(Excerpted records Opens)
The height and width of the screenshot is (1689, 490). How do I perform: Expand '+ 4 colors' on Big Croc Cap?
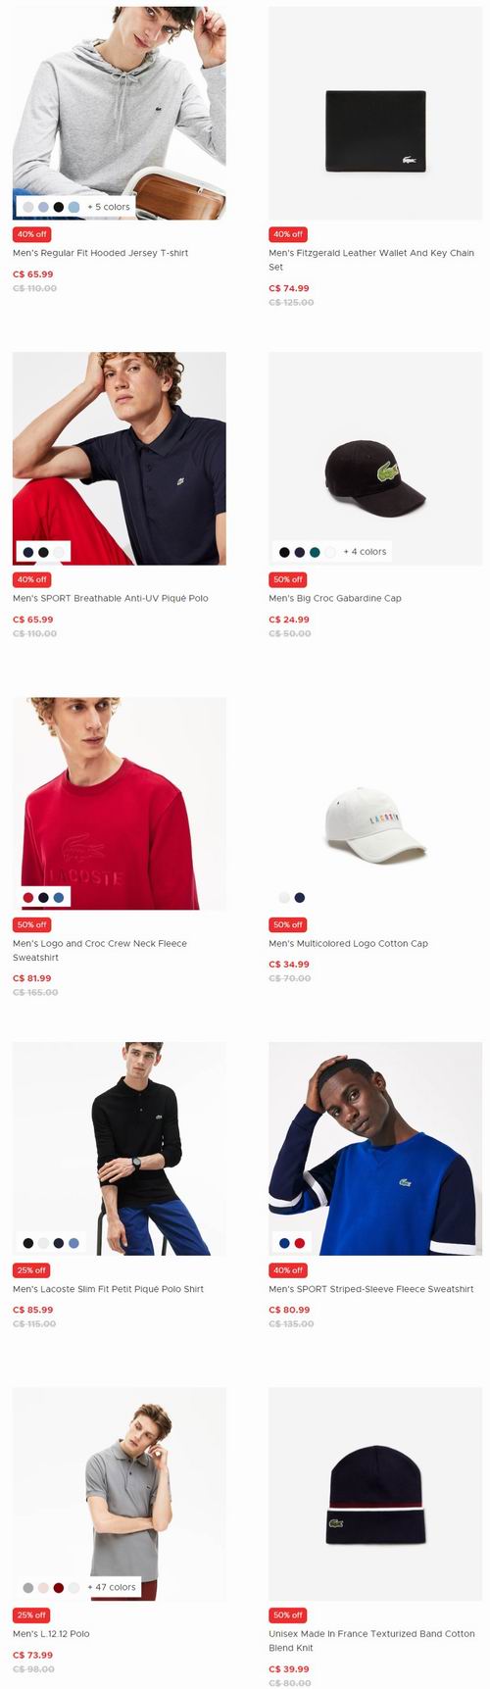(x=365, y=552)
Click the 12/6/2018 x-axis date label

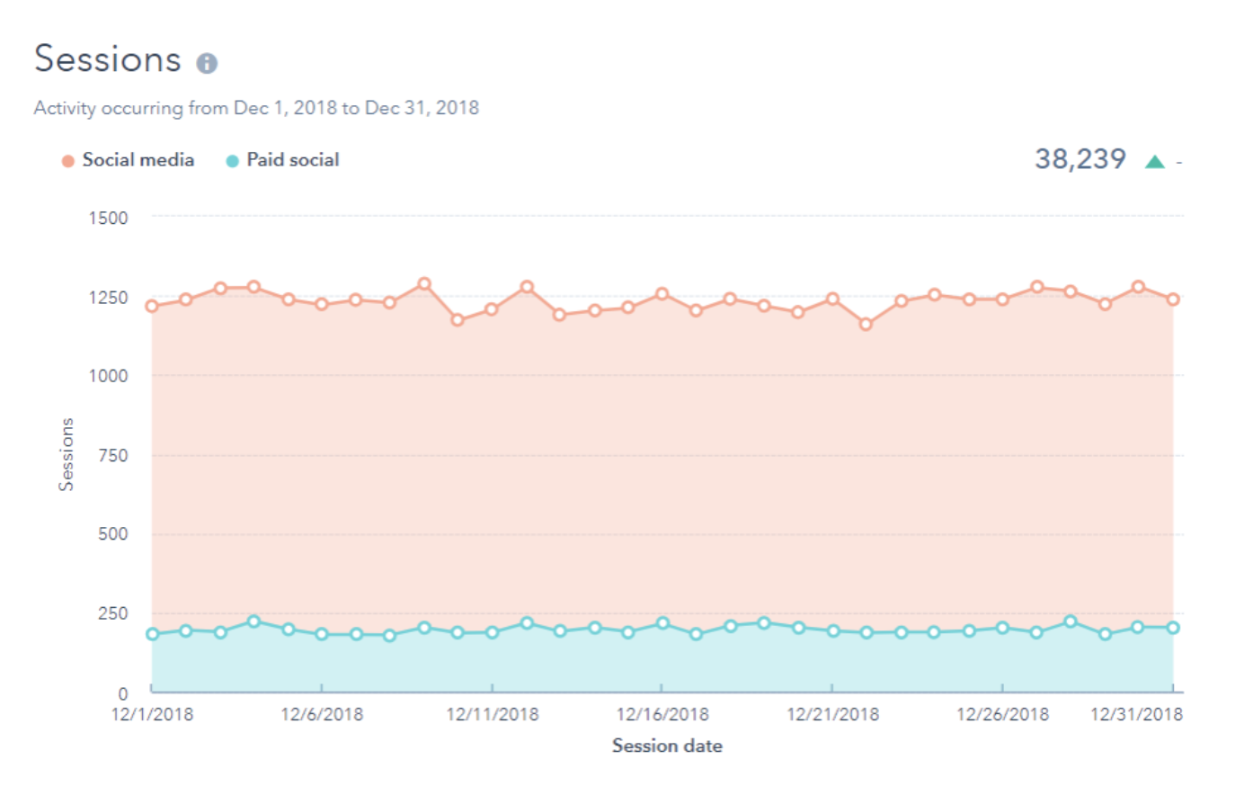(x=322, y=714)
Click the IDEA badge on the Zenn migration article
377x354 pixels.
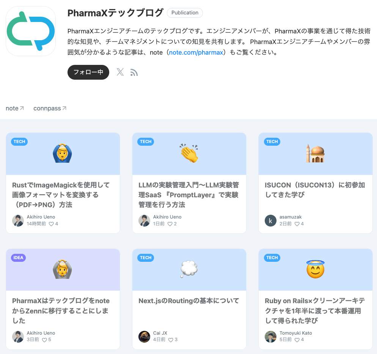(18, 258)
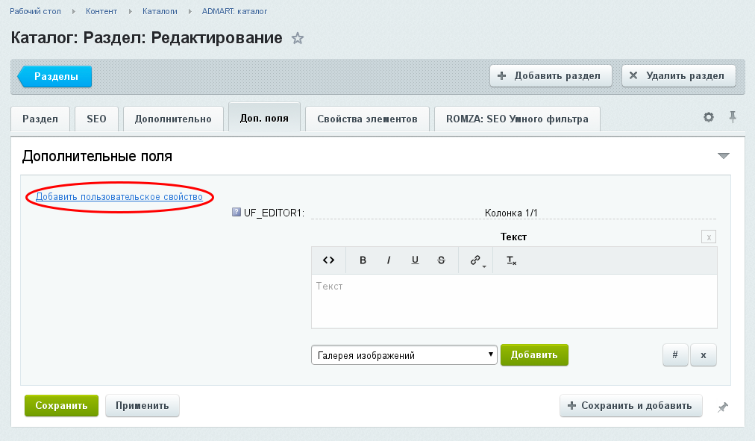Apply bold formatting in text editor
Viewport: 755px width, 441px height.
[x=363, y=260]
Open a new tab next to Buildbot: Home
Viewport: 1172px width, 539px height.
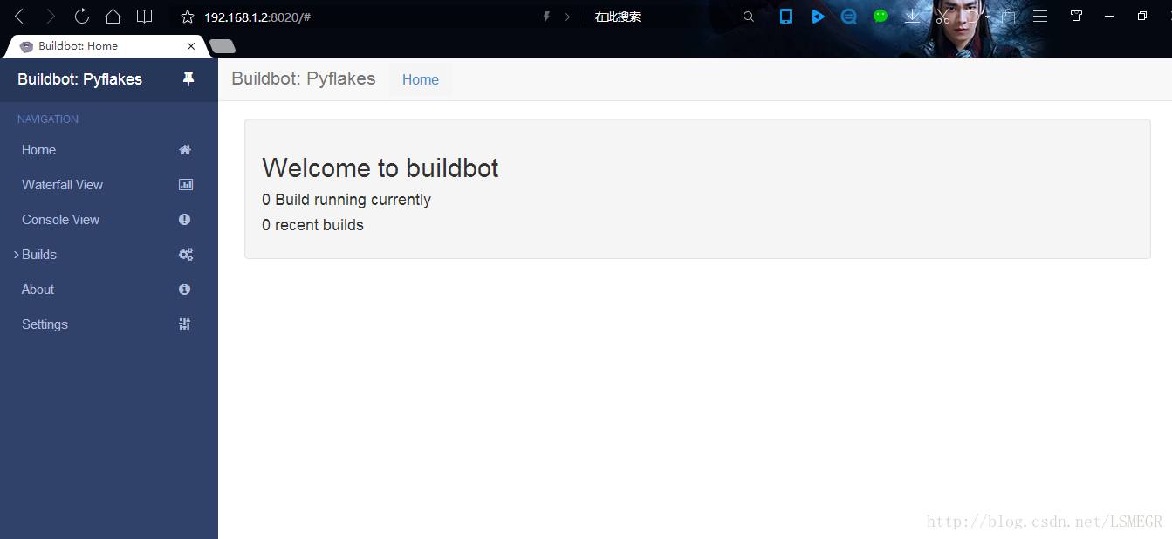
(Excerpted records Closes)
■ Aim of the task ■
What is wanted is an exact copy of the lines from the line with "Open a new tab next to Buildbot: Home" through the end of the records, both ends included, pictures excluded.

■ Expected output ■
Open a new tab next to Buildbot: Home
Viewport: 1172px width, 539px height.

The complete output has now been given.